THE EXERCISE:
Can you reproduce the lines in the stretch from the one containing "How do I perform: Toggle XR" through the one containing "will [18, 72].", both ends included and requests kept, while scaling every click coordinate in the answers by 1.25 and rounding to whole numbers with halves going up? Return only those lines.

>>

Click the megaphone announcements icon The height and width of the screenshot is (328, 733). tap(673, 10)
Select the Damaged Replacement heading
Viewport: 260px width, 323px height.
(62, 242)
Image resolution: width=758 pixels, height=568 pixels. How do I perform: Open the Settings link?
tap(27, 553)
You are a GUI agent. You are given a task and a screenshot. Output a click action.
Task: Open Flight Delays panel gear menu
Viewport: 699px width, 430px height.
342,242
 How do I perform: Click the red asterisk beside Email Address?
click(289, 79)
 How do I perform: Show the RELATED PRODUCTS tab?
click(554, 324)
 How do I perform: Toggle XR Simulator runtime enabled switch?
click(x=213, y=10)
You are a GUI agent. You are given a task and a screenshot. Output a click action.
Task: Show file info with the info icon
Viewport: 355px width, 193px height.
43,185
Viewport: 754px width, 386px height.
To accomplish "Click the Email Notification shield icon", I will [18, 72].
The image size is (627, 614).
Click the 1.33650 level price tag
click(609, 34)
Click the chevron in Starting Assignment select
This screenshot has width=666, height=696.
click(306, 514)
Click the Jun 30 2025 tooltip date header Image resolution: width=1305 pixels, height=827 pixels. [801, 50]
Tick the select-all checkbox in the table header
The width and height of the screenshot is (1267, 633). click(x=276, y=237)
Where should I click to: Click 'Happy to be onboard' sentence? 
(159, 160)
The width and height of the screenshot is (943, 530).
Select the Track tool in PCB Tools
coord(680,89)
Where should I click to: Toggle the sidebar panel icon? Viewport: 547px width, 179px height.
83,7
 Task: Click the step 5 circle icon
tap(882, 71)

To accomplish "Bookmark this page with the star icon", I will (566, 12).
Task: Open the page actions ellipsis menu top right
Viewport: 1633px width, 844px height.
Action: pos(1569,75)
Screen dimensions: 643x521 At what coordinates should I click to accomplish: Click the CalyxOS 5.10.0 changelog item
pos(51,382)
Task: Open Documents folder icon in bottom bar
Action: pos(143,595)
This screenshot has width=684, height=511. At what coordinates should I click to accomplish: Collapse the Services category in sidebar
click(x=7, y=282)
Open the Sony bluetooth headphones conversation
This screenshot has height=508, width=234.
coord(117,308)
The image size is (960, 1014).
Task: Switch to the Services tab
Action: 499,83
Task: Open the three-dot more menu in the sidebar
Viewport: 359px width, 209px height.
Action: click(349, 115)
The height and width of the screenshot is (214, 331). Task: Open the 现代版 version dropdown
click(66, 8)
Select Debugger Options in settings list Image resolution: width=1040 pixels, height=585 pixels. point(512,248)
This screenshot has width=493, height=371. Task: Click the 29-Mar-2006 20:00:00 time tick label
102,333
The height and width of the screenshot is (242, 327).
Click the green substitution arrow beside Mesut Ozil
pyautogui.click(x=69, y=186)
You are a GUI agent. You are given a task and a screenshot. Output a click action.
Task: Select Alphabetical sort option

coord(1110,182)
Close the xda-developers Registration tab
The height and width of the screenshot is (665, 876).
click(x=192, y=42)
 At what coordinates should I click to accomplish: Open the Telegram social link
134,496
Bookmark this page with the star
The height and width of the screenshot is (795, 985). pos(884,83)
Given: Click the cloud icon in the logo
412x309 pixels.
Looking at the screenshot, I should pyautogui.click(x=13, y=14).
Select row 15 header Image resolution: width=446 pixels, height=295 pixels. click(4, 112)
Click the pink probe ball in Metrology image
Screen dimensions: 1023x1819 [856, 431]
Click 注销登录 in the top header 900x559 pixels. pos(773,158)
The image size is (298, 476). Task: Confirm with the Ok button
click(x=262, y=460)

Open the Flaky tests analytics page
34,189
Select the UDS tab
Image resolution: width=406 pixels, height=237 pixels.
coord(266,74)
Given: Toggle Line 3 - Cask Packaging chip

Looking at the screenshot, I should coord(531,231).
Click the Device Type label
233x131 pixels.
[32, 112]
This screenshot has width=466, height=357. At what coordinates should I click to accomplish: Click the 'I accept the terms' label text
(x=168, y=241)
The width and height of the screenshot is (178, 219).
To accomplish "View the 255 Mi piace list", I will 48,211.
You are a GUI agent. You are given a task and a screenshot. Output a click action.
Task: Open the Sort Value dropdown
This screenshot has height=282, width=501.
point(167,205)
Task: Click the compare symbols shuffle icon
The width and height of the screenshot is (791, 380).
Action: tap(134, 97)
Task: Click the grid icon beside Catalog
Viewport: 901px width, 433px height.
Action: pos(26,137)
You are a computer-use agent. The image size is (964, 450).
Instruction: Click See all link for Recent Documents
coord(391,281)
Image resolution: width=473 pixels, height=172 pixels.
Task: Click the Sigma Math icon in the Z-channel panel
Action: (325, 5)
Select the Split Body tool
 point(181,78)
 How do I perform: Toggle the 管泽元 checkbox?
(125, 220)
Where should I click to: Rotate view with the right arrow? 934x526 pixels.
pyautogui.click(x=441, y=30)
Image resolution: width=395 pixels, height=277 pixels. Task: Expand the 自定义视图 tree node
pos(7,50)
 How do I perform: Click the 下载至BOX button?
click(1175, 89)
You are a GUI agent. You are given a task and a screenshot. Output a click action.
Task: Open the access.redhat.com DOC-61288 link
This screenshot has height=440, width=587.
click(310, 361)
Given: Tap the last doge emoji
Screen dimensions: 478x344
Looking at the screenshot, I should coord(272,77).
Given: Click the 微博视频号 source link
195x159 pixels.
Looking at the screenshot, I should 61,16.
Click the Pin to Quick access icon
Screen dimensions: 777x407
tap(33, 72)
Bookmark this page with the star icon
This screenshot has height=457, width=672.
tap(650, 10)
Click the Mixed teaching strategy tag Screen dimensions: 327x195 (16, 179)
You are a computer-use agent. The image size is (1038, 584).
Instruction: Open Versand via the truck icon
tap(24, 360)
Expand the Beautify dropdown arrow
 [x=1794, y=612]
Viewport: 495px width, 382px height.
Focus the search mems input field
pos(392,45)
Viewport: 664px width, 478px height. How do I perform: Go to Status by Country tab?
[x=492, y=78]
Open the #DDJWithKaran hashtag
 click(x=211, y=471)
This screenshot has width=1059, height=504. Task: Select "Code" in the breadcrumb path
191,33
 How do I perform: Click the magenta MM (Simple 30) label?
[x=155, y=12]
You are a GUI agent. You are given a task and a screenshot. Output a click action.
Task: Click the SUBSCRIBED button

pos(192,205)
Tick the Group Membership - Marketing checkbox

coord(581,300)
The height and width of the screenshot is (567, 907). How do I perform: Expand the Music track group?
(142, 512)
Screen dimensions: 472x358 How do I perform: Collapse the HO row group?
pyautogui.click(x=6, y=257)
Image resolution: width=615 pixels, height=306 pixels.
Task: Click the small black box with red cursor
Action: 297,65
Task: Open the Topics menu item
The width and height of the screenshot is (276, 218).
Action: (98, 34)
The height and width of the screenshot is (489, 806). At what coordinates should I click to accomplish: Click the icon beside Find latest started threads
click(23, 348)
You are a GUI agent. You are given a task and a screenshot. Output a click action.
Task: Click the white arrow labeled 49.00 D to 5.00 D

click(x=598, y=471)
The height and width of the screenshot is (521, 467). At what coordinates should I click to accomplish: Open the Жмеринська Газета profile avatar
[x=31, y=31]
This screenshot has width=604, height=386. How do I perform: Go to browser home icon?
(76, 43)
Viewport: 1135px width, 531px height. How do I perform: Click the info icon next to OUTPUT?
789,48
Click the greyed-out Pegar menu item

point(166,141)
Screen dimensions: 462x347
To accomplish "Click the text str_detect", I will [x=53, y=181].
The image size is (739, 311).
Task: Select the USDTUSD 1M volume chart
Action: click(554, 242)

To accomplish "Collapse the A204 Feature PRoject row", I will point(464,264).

<<

OUTPUT FOR THIS TASK:
 How do I perform: Toggle XR Simulator runtime enabled switch?
click(x=266, y=13)
You are a GUI agent. You are given a task and a screenshot. Output a click action.
Task: Show file info with the info icon
Viewport: 355px width, 193px height.
54,231
Viewport: 754px width, 386px height.
To accomplish "Click the Email Notification shield icon", I will [23, 90].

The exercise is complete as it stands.